Instructions to follow: Would you transcribe the line that holds "The image size is (364, 477).", plus every line beneath it through the end of the data, exactly and with nothing added?

[Excerpts from a dataset]
*** Begin section ***

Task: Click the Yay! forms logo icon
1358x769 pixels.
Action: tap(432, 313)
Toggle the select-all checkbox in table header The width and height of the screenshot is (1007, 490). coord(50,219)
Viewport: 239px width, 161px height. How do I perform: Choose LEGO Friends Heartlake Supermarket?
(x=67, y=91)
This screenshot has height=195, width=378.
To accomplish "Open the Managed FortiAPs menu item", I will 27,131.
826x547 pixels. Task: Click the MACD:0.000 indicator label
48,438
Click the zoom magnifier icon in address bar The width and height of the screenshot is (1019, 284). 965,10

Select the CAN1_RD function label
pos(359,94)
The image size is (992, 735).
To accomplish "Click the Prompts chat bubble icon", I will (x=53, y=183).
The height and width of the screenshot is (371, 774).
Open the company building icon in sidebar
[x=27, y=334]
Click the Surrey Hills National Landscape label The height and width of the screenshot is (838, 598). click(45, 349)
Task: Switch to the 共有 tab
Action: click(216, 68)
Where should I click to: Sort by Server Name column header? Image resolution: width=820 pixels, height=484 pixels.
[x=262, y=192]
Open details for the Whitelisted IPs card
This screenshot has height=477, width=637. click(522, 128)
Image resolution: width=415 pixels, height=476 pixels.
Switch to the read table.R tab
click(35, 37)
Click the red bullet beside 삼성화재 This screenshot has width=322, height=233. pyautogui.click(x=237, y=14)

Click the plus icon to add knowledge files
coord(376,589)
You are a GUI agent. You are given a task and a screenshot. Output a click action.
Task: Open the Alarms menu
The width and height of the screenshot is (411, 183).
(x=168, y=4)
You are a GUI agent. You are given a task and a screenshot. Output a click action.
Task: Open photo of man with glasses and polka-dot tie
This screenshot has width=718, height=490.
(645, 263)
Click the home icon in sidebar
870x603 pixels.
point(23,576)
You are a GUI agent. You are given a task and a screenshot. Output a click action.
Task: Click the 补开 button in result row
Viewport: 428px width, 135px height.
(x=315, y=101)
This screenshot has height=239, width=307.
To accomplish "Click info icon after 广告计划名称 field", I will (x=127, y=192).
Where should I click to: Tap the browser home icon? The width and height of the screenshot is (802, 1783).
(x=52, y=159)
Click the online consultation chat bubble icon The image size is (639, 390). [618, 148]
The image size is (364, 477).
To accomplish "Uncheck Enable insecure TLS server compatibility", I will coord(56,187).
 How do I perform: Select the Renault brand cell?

*** End section ***

Reply:
The image size is (364, 477).
To accomplish "Uncheck Enable insecure TLS server compatibility", I will coord(56,187).
 How do I perform: Select the Renault brand cell?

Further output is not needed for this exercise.